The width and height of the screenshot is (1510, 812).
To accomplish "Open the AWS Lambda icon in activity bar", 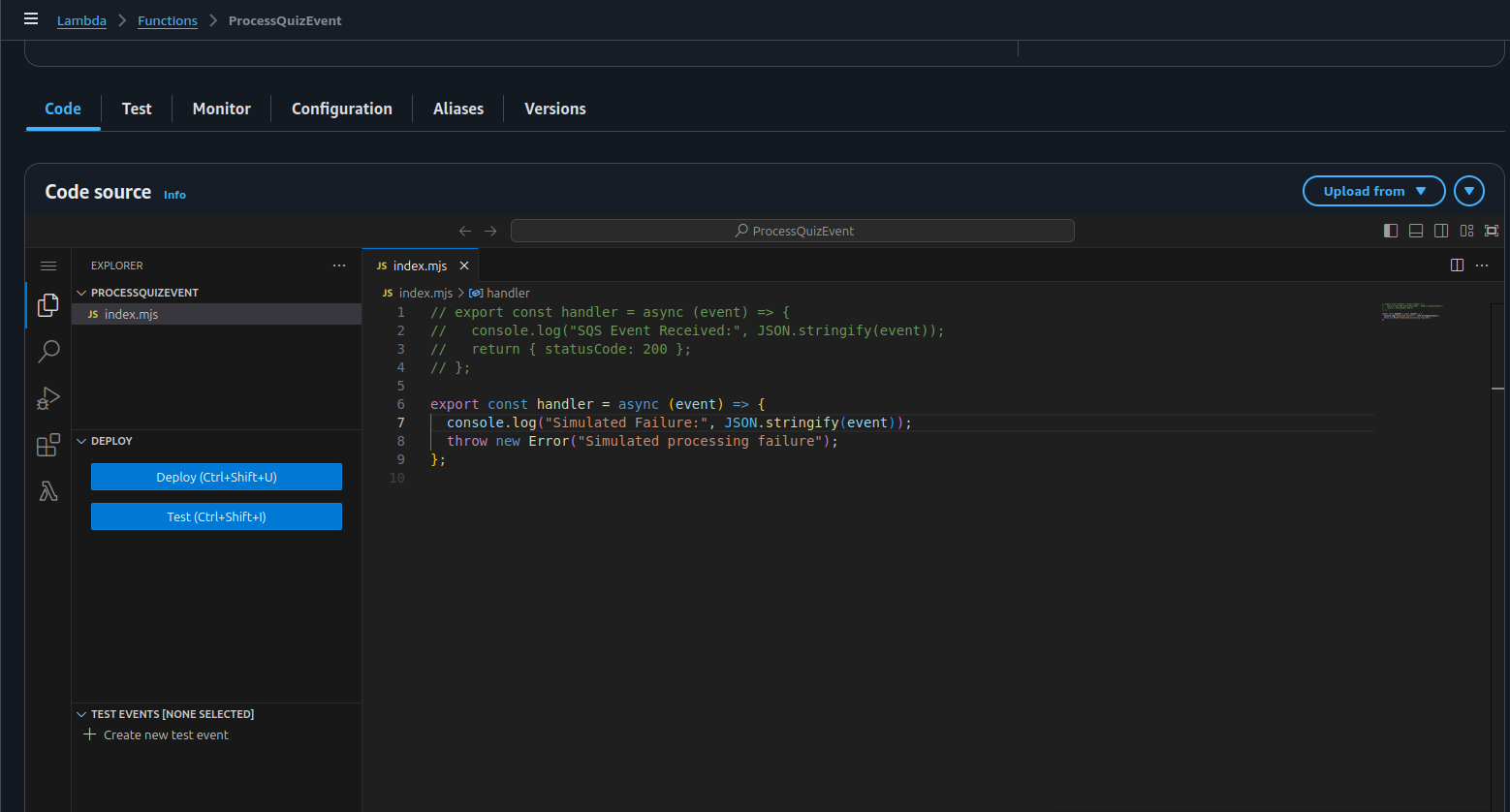I will click(47, 491).
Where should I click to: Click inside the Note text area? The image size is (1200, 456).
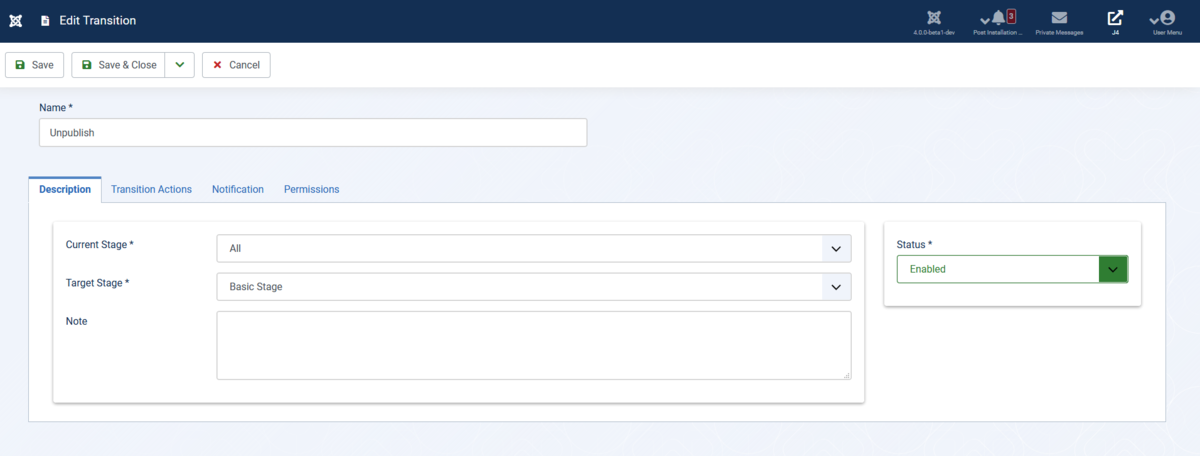(x=534, y=345)
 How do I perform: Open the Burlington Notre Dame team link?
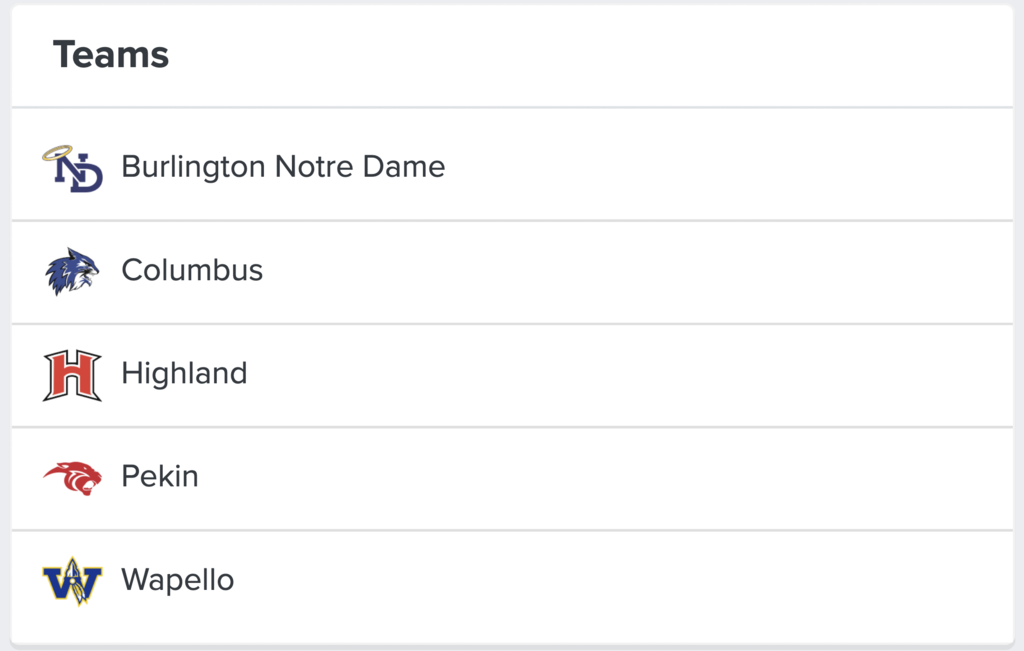[x=283, y=166]
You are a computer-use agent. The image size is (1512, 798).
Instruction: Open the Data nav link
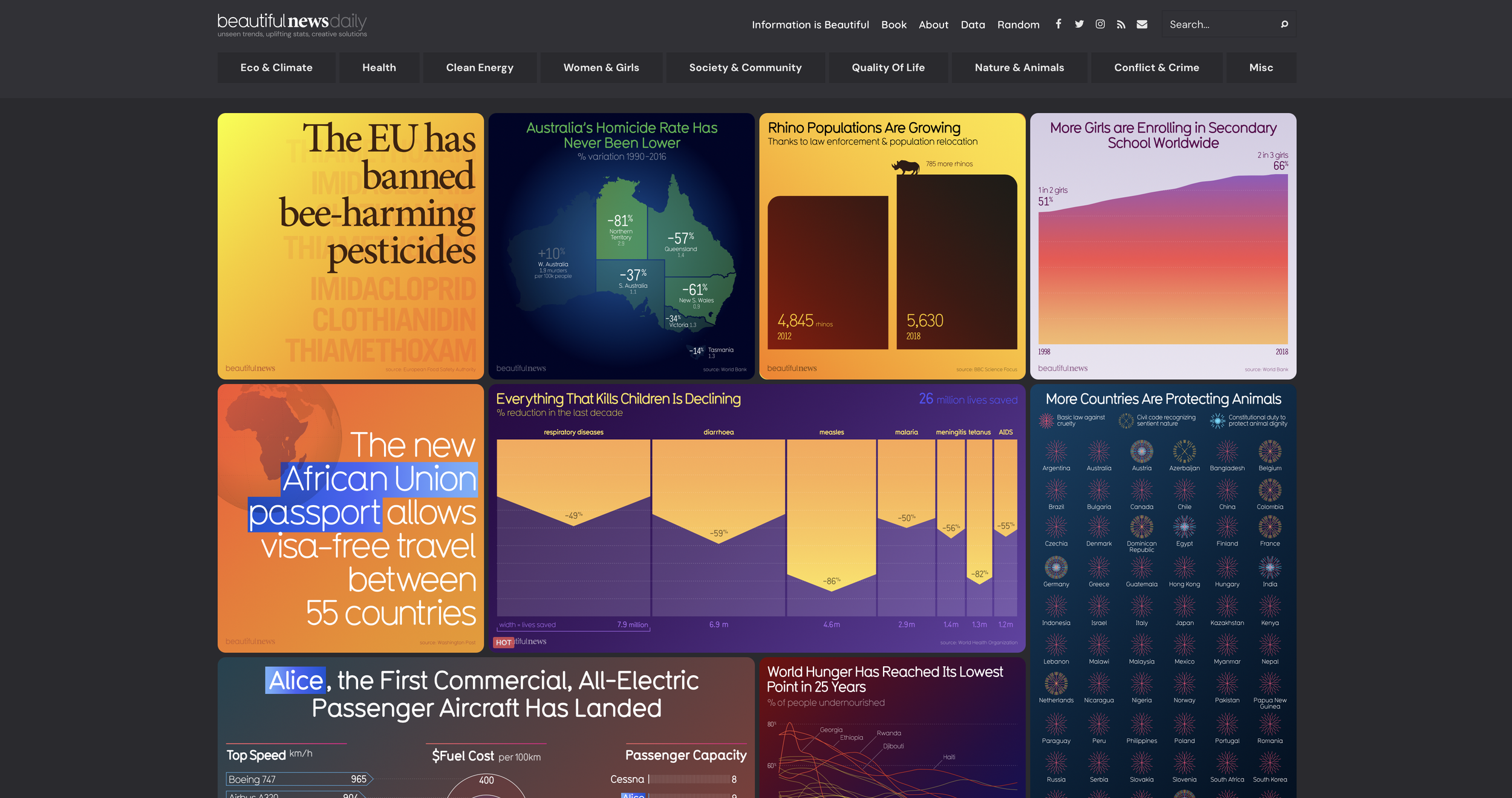tap(973, 25)
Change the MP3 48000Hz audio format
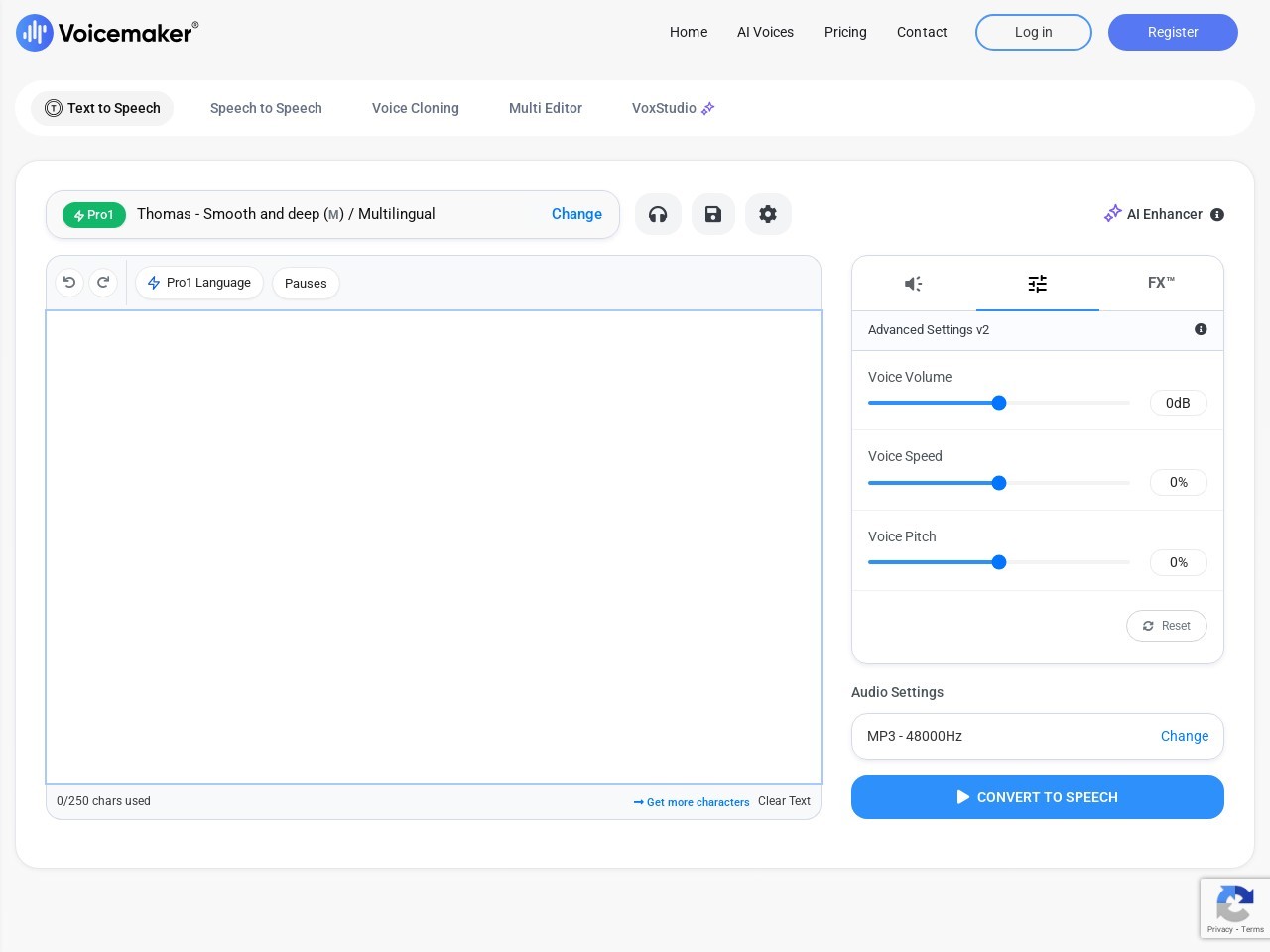Image resolution: width=1270 pixels, height=952 pixels. 1184,736
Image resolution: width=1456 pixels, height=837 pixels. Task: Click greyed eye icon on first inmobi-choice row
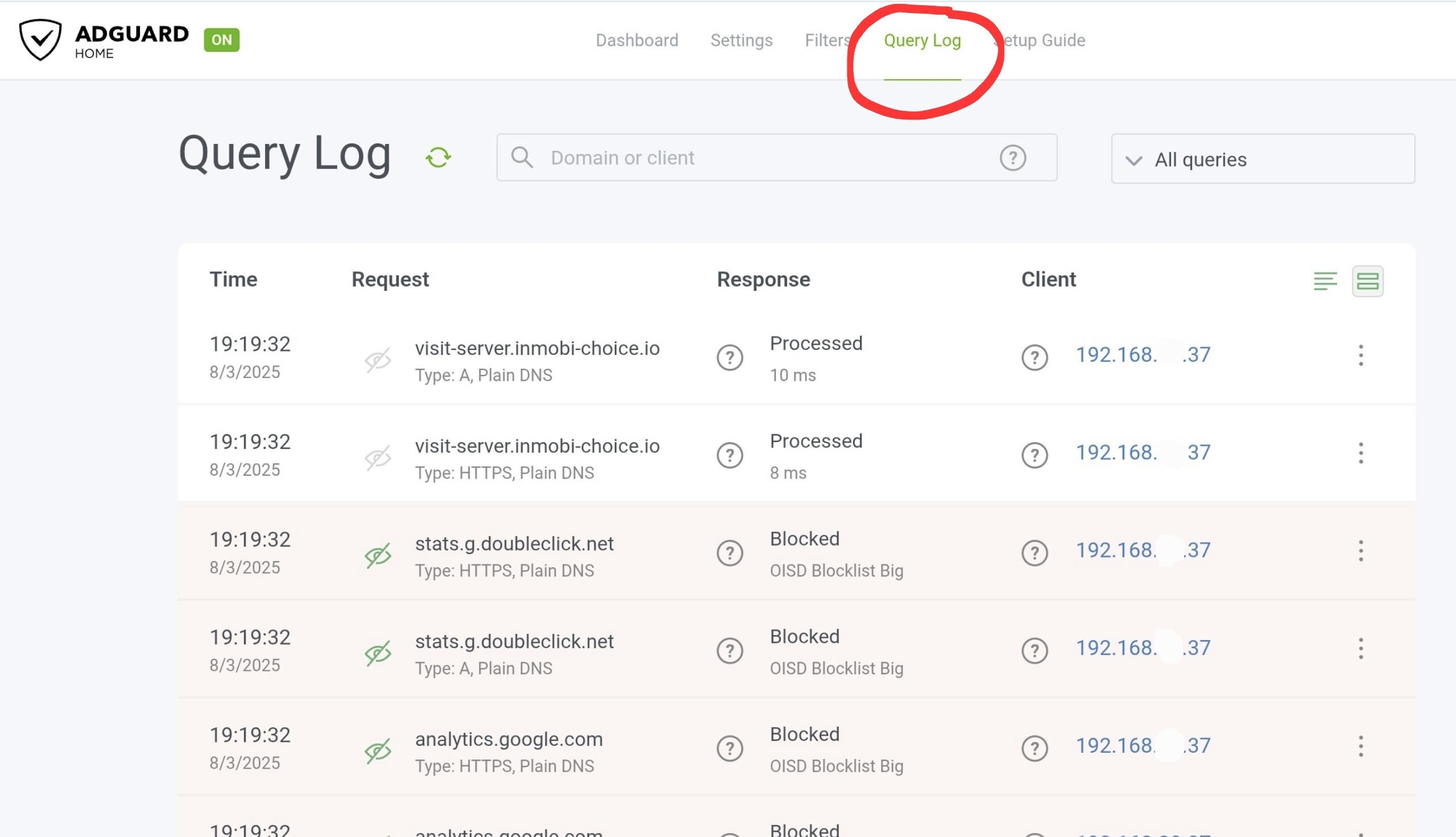coord(378,360)
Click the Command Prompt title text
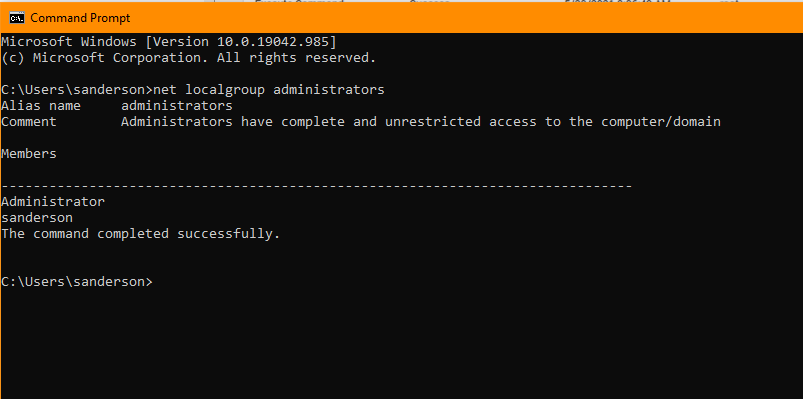This screenshot has height=399, width=803. [80, 18]
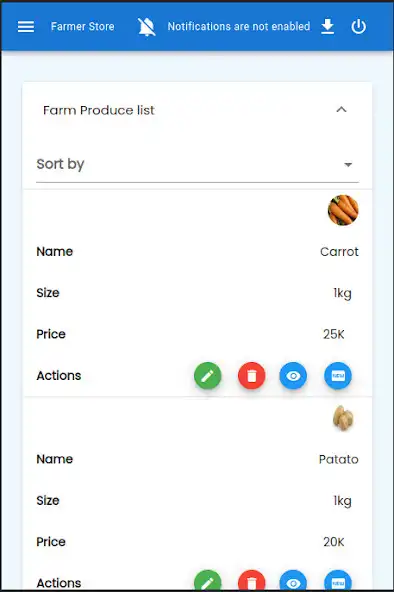Click Carrot's blue NEW badge action button
This screenshot has width=394, height=592.
(338, 376)
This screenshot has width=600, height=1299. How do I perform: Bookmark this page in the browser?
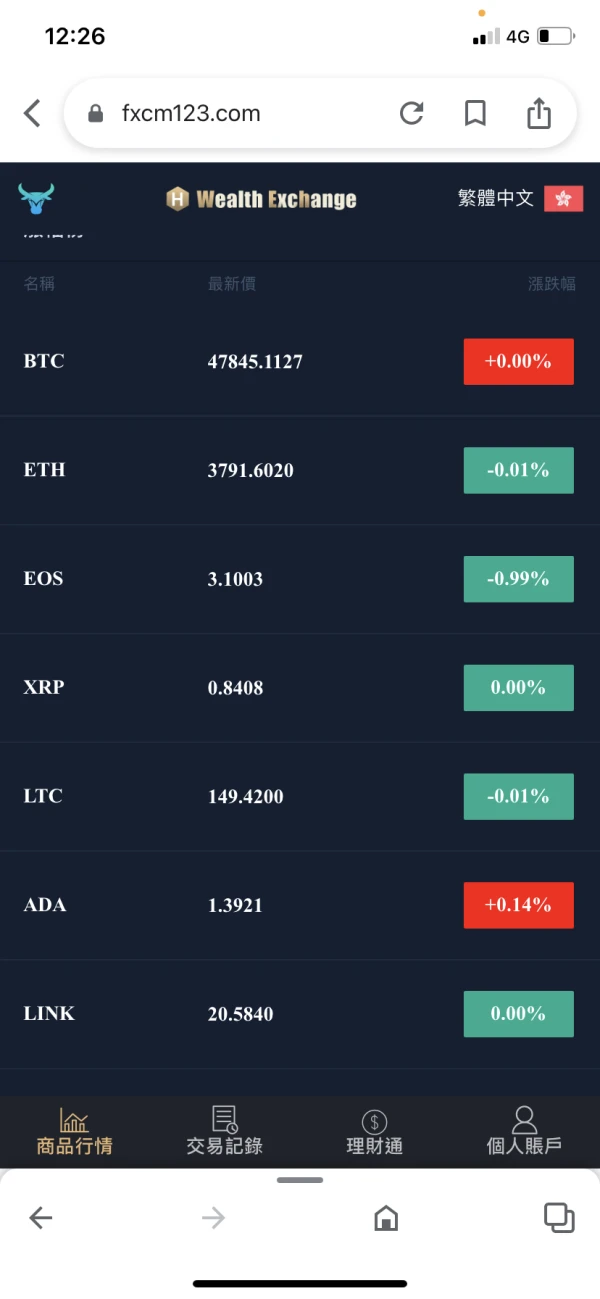click(x=475, y=113)
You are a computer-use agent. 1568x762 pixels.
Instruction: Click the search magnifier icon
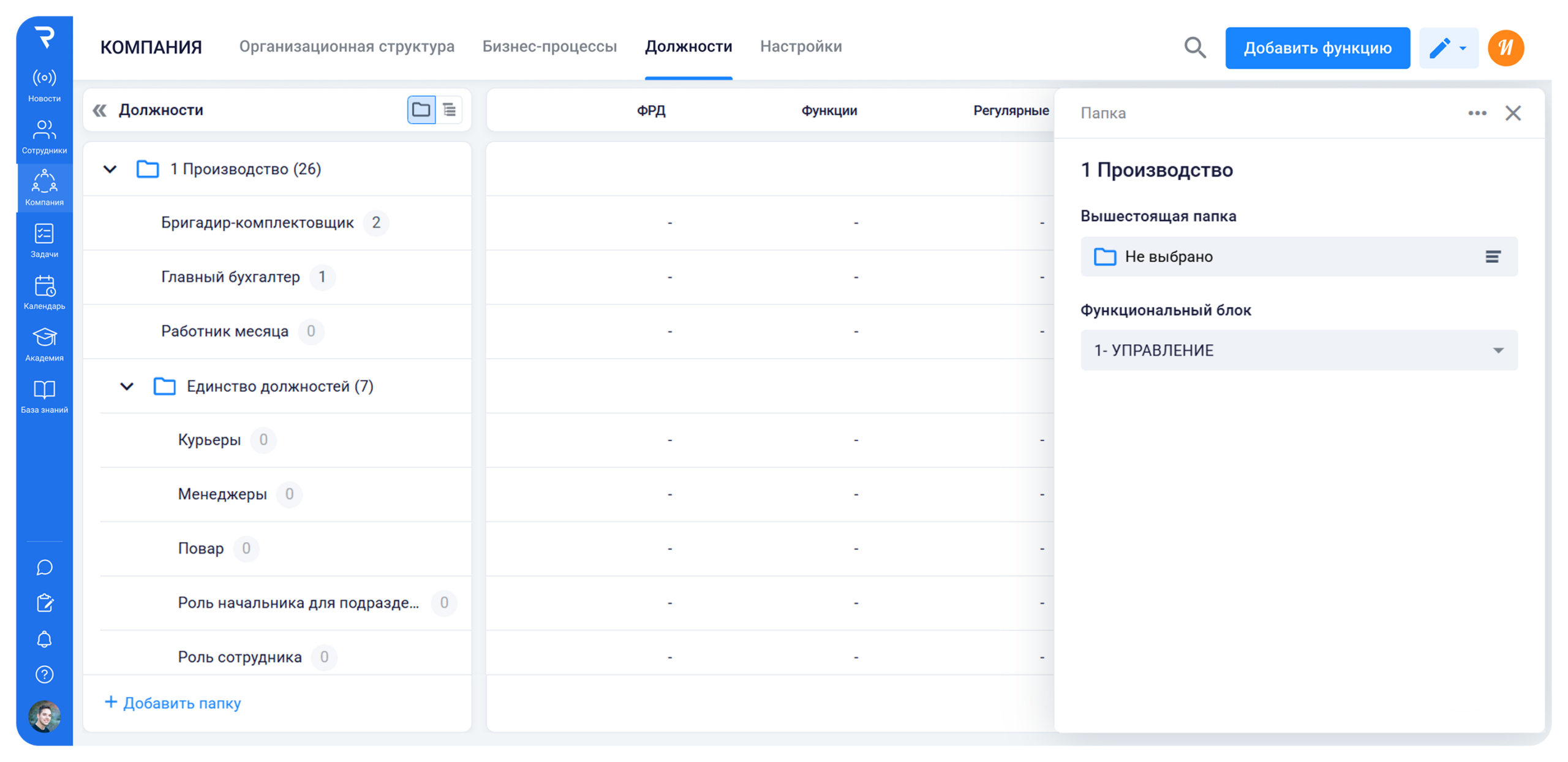[1194, 48]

## Aim of the task
Convert the lines from the one containing "Image resolution: width=1456" through the end of the records, inclusive, into a numbered list, skipping blank lines and leaving out the pictures.

## Problem solution
1. Image resolution: width=1456 pixels, height=837 pixels. Task: Click greyed eye icon on first inmobi-choice row
2. coord(378,360)
3. Click the Command Prompt title text
4. This screenshot has height=399, width=803. [80, 18]
5. Click Carrot's blue NEW badge action button
6. This screenshot has width=394, height=592.
7. (338, 376)
8. This screenshot has width=600, height=1299. How do I perform: Bookmark this page in the browser?
9. click(x=475, y=113)
10. You are a computer-use agent. 1568x762 pixels.
11. Instruction: Click the search magnifier icon
12. [1194, 48]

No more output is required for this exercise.